How to resolve the target page of ToC entries

pdfminer.six allows to access the Table of Contents (or “Outlines” as called in the PDF internal structure) of a document through the method PDFDocument.get_outlines().

A minimal example would be:

from pathlib import Path
from pdfminer.pdfparser import PDFParser, PDFSyntaxError
from pdfminer.pdfdocument import PDFDocument, PDFNoOutlines


file_name = Path("...")

with open(file_name, "rb") as fp:
    try:
        parser = PDFParser(fp)
        document = PDFDocument(parser)
        outlines = document.get_outlines()
        for (level, title, dest, a, se) in outlines:
            ...  # do something
    except PDFNoOutlines:
        print("No outlines found.")
    except PDFSyntaxError:
        print("Corrupted PDF or non-PDF file.")
    finally:
        parser.close()

But what do the different fields of each outline entry mean? To answer this question we can refer to the section 12.3.3 Document Outline of the PDF Reference:

  • Level (int): This is, unsurprisingly, the level at which the entry is. Entries at the top level will have level 1. Entries nested within those ones (i.e., their children), will have level 2, and so on.

  • Title (str): Again, quite self-explanatory, this field contains the name of the entry. For example: “1. Introduction”.

  • Dest (Union[list, bytes], optional): This is where things start to get interesting. First thing to mention is that if a Dest entry is present, the A entry shall not be present. Both of them allow to specify the object the entry targets (this could be a page or any other object). Destinations can be specified in multiple ways. In order to not paraphrase what the PDF Reference states, we refer the reader to the chapter 12.3.2 Destinations for more information on the topic.

  • A (pdfminer.pdftypes.PDFObjRef, optional): Alternatively to using a destination, the target of an entry can also be specified as an action. Again, actions can get somewhat complicated, so we refer the reader to the chapter 12.6 Actions of the reference.

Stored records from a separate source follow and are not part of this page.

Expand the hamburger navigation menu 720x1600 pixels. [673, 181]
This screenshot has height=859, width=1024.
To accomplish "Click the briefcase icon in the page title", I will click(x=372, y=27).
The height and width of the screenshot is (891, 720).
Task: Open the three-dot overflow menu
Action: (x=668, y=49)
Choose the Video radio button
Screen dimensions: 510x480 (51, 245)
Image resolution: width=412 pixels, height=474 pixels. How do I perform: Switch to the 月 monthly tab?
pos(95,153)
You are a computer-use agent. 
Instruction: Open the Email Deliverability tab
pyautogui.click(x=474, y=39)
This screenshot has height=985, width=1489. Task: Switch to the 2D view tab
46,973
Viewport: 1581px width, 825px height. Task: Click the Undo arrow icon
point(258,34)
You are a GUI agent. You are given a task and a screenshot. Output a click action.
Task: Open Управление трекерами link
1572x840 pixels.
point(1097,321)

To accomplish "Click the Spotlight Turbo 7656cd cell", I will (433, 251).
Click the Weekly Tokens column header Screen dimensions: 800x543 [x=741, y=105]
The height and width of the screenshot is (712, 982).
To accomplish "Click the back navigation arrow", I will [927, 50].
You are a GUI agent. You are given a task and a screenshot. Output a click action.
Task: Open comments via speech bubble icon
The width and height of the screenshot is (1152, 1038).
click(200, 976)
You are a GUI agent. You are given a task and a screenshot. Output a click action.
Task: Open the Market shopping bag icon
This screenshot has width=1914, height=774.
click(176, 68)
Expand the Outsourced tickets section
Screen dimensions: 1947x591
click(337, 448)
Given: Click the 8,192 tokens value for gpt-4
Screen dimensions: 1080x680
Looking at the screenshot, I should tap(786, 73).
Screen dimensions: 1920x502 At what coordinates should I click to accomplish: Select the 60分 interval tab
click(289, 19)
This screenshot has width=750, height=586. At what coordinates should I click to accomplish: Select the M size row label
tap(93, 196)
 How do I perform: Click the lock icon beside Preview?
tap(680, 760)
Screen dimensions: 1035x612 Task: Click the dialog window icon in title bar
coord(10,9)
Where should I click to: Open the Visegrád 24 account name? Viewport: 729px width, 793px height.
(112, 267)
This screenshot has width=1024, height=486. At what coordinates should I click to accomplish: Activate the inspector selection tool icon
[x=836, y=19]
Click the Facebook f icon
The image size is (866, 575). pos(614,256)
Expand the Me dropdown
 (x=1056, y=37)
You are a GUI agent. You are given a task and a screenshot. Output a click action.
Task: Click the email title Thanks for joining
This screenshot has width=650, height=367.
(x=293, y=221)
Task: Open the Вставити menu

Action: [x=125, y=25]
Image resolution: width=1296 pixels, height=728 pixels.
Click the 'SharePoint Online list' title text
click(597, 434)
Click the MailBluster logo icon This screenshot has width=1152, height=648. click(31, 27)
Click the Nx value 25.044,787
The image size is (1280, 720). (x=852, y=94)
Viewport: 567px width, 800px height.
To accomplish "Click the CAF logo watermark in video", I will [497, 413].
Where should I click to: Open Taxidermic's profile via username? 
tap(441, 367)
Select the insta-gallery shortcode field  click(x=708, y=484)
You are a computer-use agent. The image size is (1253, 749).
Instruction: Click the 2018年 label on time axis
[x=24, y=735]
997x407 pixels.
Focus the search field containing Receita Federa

  • SE (pdfminer.pdftypes.PDFObjRef, optional): This field contains the structure element the entry points at. More information about structure elements can be found in the chapter 14.7.2 Structure Hierarchy. It is worth mentioning that most PDFs will not include this field, using Dest or A instead, or if they do, they might still include a destination (Dest) to keep compatibility with PDF versions previous to 1.3.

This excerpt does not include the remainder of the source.